Que nenni, comme dit Éric Maravélias dans son odyssée…

« Le mec en avait deux balèzes dans son calbut. »

Et les mecs dont nous cause Takano, ce sont des mecs comme ça. C’est pénible. Je sais pas toi, mais moi, mes potes sont pas tous des anciens < »Hubert ».

Alors tu vas apprendre plein de trucs dans ce roman. Tu vas savoir comment mettre au point un nouveau médicament. C’est chouette. Sauf que je ne suis pas chercheur en génético-pathologies et que finalement, je m’en tape de la procédure à suivre pour finaliser une molécule qui va servir à guérir, peut-être, des centaines de milliers de personnes. Quand je dis que je m’en tape, ça veut dire que ce n’est pas mon métier, finalement, et que ces procédures, au milieu d’un roman, je suis pas sûr que ça m’emporte très loin. On en revient aux pas dans la neige, ou à « Sous la neige, nos pas » de Laurence Biberfeld. Des vrais mots pour une véritable émotion. Ce n’est pas le cas dans ce bouquin.

D’aucun (qui l’ont reçu en service de presse, je vais me faire des nouveaux potes) ont écrits des « avis » complètement dithyrambiques sur ce roman. J’ai envie de leur dire « Sérieux les gars, vous avez pas l’impression de raconter des conneries complètement injustifiées ? ».

Bien sûr que tu vas tourner les pages, pour savoir. Bien sûr que tu vas te demander si ces mômes vont être sauvés. C’est du Harlequin. Juste du Harlequin déguisé par un éditeur qui tente de sauver la mise en proposant un roman japonais.  On est loin de Murakami Ryû. Vraiment loin.
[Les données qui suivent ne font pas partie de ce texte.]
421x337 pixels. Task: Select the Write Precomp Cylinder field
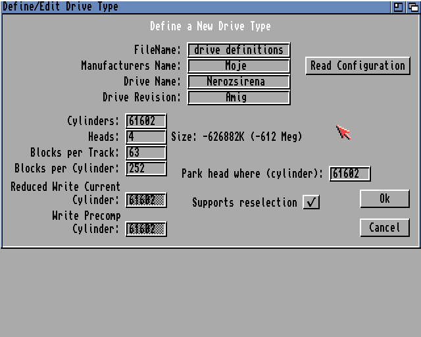coord(146,229)
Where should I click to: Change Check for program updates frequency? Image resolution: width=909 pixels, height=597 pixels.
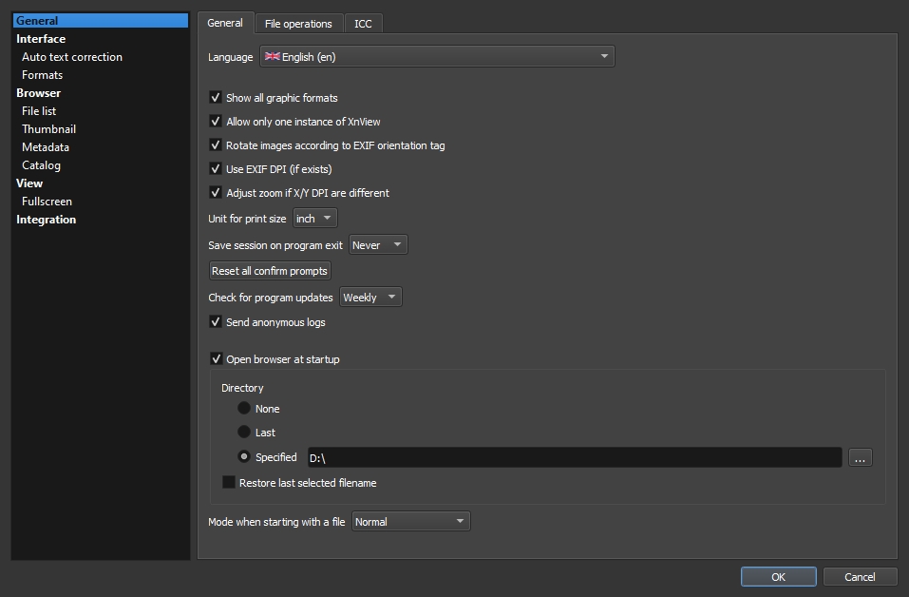pyautogui.click(x=370, y=298)
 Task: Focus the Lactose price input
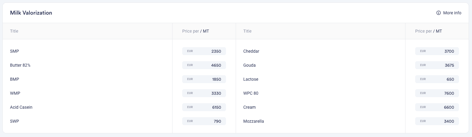pos(437,79)
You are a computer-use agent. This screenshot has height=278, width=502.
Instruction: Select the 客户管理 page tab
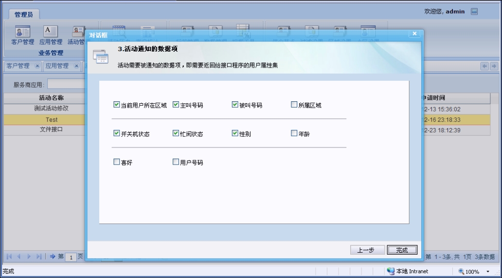click(18, 66)
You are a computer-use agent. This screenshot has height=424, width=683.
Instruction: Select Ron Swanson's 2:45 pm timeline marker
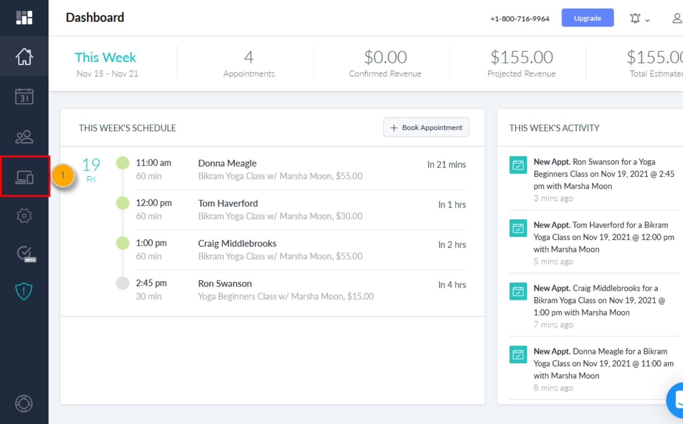coord(122,283)
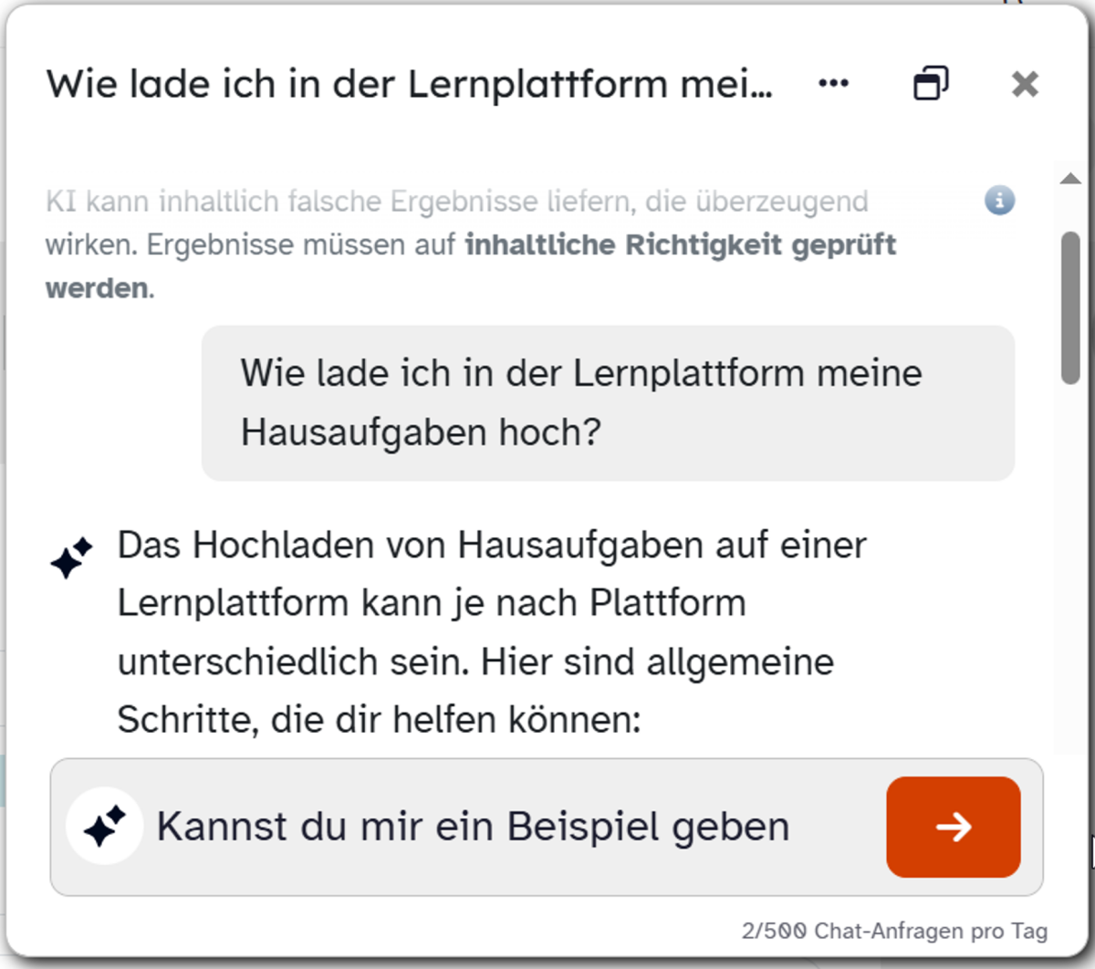
Task: Click the '2/500 Chat-Anfragen pro Tag' counter
Action: (x=893, y=931)
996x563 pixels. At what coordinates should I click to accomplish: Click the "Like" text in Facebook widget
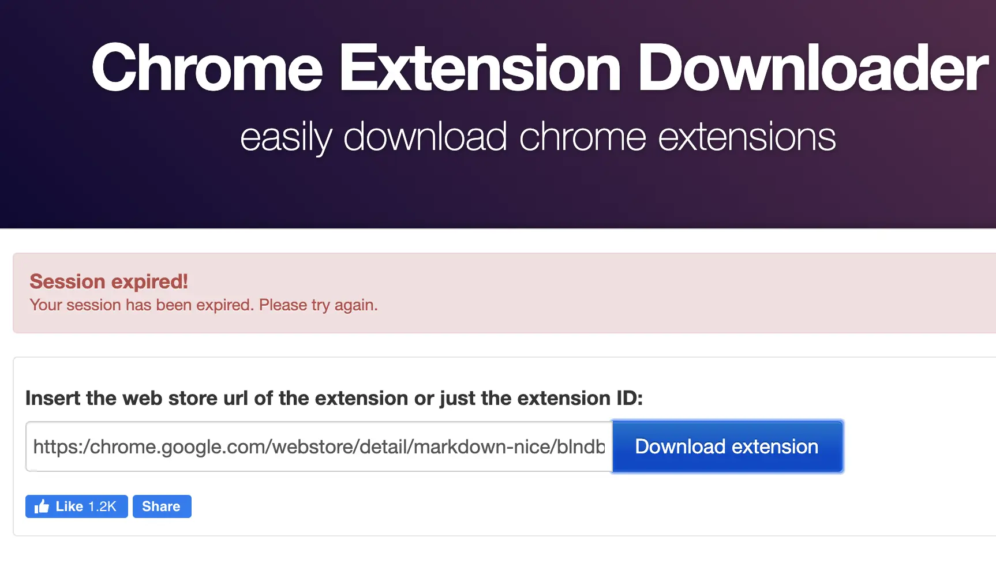tap(69, 506)
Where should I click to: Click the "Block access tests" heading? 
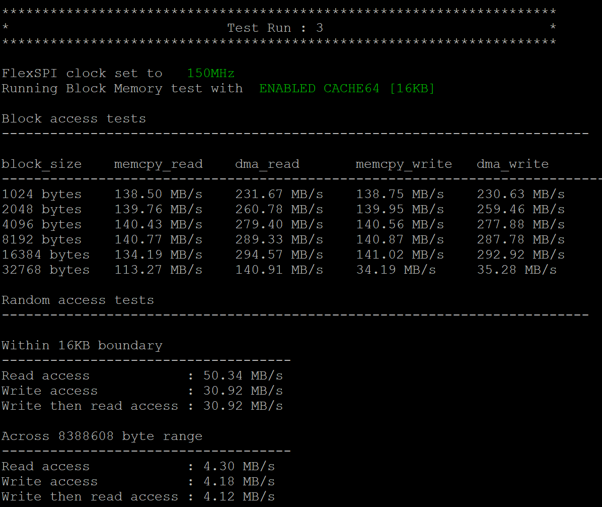[x=73, y=119]
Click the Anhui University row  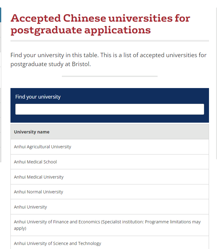point(110,207)
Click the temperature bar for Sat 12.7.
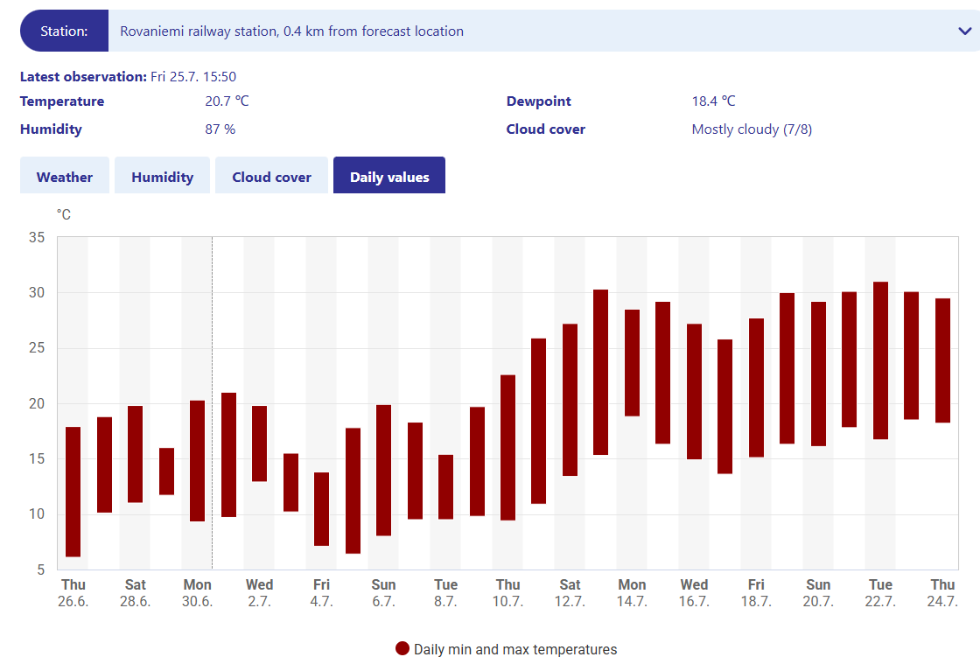The height and width of the screenshot is (671, 980). pos(571,400)
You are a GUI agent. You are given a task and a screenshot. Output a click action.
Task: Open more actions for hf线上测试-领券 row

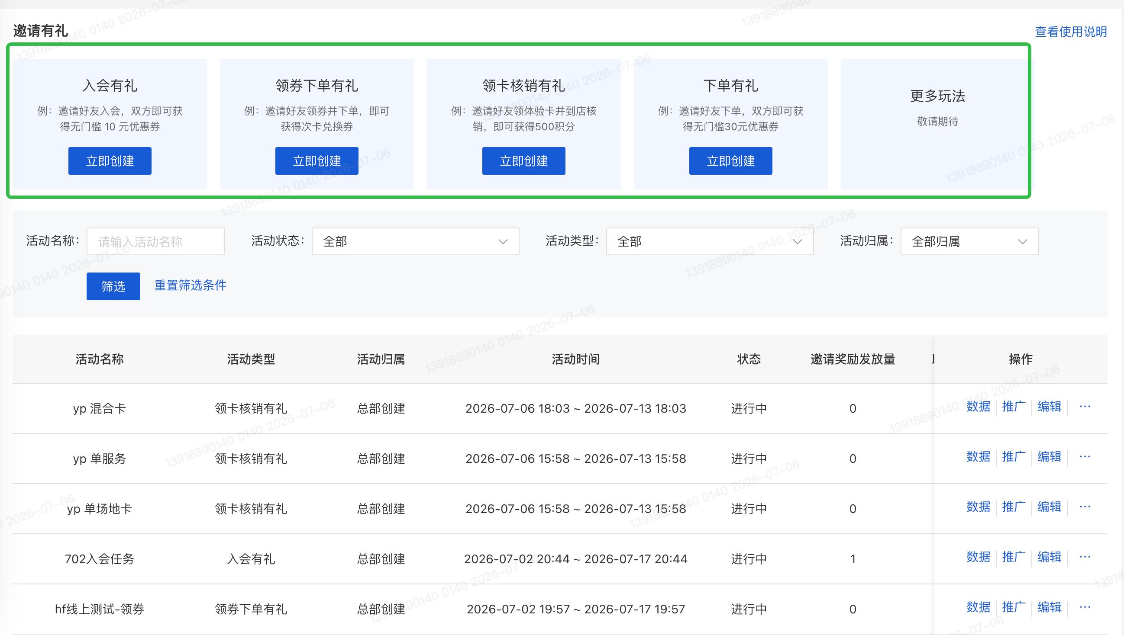coord(1085,608)
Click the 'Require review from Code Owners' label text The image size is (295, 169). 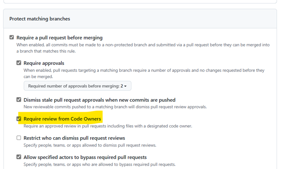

J’imagine que visualiser une immense bibliothèque, pleine de livres (gratuits), est un but que certains imaginent inaccessible et qui justifie de raconter des conneries sur un roman pour en recevoir d’autres. Mais finalement, pour toi, la bibliothèque idéale, c’est combien de bouquins ? Une étagère ? Deux ou trois ?

Pareil pour moi. Pas plus. Ceux qui t’ont mis dans la tête une petite musique qui ne s’arrête jamais. Ceux que tu ouvres au hasard pour retrouver ces sensations étonnantes que les mots ont fabriquées. Ces émotions violentes que tu ne pensais pas croiser dans un roman.

La littérature, à mon humble avis, c’est ça. Des mots. Ce mec, raconté par Zola, qui fait l’amour à la Terre comme si elle était son amoureuse et qui fabrique cette image, cette scène que tu n’oublieras jamais.

Avec ce roman de Takano, on en est à peu près à un milliard de kilomètres.

C’est tout ce que j’ai à dire sur ce roman.